2.1.4 Post-mastectomy
breast reconstruction is covered when following a medically necessary mastectomy
(see Section 5.2).
2.1.5 Surgery to correct
pectus excavatum is covered as correction of a congenital anomaly when
the defect is more than a minor anatomical anomaly.
2.1.6 Liposuction
when used as a substitute for the scalpel is covered when medically
necessary, appropriate, and the standard of care.
2.1.7 Panniculectomy
performed in conjunction with other abdominal or pelvic surgery
is covered when medical review determines that the procedure significantly
contributes to the safe and effective correction or improvement
of a bodily function (e.g., integrity of the skin).
2.2 Benefits are
authorized for other surgeries when the surgery is determined to
be a medically necessary procedure, integral to the restoration
of a bodily individual function (e.g., panniculectomy for chronic
skin ulceration).
2.3 Benefits are limited to those cosmetic,
reconstructive, and/or plastic surgery procedures performed no later
than December 31 of the year following the year in which the related
accidental injury or surgical trauma occurred. There is an exception
for authorized postmastectomy reconstructive breast surgery for
which there is no time limitation between mastectomy and reconstruction.
Also, special consideration will be given to cases involving children
who may require a growth period.
3.0 EXCLUSIONS
The
following is a partial list of cosmetic, reconstructive, and/or
plastic surgery procedures which are excluded. This list is not
all-inclusive.
3.1 Dental
congenital anomalies such as absent tooth buds or malocclusion.

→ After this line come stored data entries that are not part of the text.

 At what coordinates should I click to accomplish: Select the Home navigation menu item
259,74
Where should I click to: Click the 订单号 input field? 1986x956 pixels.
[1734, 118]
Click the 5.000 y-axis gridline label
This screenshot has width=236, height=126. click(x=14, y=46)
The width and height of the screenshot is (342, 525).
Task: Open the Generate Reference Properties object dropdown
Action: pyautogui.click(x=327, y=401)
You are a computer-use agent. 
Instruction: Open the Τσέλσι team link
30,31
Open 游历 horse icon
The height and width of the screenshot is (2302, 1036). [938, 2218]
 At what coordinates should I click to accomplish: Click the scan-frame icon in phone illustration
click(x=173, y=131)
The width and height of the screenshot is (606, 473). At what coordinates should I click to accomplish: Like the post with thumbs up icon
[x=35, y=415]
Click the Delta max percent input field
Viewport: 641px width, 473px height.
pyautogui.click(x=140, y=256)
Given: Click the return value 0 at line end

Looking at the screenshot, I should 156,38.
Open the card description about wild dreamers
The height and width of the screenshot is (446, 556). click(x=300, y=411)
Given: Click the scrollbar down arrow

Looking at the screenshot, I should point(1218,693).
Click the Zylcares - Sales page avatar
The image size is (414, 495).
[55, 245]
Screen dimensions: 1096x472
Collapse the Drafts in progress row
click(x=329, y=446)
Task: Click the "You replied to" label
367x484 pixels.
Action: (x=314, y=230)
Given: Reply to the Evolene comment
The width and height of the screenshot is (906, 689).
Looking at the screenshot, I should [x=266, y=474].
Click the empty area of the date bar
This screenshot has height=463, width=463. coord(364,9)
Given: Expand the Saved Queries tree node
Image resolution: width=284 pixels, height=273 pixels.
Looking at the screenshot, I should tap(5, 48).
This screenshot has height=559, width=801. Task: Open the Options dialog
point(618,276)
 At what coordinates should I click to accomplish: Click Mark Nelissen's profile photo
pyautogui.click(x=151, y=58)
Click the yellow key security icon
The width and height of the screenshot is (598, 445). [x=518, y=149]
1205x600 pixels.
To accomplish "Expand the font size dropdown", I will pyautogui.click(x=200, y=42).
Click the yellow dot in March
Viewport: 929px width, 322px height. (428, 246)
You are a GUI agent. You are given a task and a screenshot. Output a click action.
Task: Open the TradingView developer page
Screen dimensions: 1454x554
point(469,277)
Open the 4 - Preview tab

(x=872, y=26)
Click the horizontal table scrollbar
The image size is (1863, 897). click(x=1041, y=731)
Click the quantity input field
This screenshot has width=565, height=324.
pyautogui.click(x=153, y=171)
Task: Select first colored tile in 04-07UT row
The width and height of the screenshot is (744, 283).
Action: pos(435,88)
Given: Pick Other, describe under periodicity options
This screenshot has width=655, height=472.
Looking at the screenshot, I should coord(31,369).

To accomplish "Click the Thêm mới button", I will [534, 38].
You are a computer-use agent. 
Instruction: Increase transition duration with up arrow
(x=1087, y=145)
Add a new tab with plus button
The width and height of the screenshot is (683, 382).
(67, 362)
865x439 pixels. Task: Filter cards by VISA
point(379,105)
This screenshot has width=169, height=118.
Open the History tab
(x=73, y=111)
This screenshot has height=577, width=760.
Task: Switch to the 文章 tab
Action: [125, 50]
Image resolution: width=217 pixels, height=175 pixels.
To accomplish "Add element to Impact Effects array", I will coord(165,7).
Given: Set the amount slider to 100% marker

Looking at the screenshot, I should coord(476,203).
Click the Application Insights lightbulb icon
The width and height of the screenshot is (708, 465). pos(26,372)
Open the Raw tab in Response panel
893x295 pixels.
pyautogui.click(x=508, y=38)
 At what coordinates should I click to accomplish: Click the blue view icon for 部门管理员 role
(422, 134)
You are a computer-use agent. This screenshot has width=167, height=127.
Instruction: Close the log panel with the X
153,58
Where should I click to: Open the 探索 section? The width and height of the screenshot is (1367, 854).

3.2 Cosmetic, reconstructive
and/or plastic surgery procedures performed primarily for psychological
or psychiatric reasons or as a result of the aging process.
3.3 Procedures performed
for elective correction of minor dermatological blemishes and marks
or minor anatomical anomalies.
3.5 Any procedure
performed for personal reasons, to improve the appearance of an
obvious feature or part of the body which would be considered by
an average observer to be normal and acceptable for the patient’s
age and/or ethnic and/or racial background.
3.6 Face lifts,
chemical peels, and other procedures related to the aging process.
3.7 Reduction mammoplasties
(unless there is medical documentation of intractable pain not amenable
to other forms of treatment, as the result of large pendulous breasts).
3.8 Panniculectomies
primarily performed for body sculpture procedures/reasons of cosmesis (unless
it is medically necessary).
3.9 Blepharoplasty (except when performed for
correction of documented significant impairment of vision).
3.10 Rhinoplasties
except when performed to correct a bodily function. Septoplasty
is covered when performed to correct airway obstruction.
3.11 Otoplasty for
protruding and/or prominent ears. Otoplasty for microtia, lop ear,
constricted ear, and other congenital ear deformities may be covered.
3.12 Chemical peeling
(exfoliation) for any of the following:
• Treatment of aging skin.
• Treatment or
removal of facial wrinkles.
• Treatment of
acne or of acne scars.
3.13 Revision of
scars resulting from surgery and/or a disease process, except disfiguring
and extensive scars resulting from neoplastic surgery.
3.14 Dermabrasion
of the face (except when performed as part of surgery to restore
body form following accidental injury or revision of disfiguring
and extensive scars resulting from neoplastic surgery).
3.15 Removal of tattoos.
3.16 Hair transplants.
3.17 Electrolysis
or laser hair removal.
3.18 Insertion of prosthetic testicles for transsexualism,
or such other conditions as gender dysphoria.
3.19 Body contouring.
3.20 Rhytidectomy
(Current Procedural Terminology (CPT) procedure codes 15824 - 15826,
15828, and 15829) except for treatment of facial palsy or significant
facial burns or other significant major facial trauma.
3.21 Facial implants
(except when performed as part of surgery to restore body form following accidental
injury or revision of disfiguring and extensive scars resulting
from neoplastic surgery).
3.22 Face transplant, maxillary transplant,
and facial Composite Tissue Allotransplantation (CTA).
3.23 When it is determined
that a cosmetic, reconstructive and/or plastic surgery procedure
does not qualify for benefits, all related services and supplies
are excluded, including any institutional costs.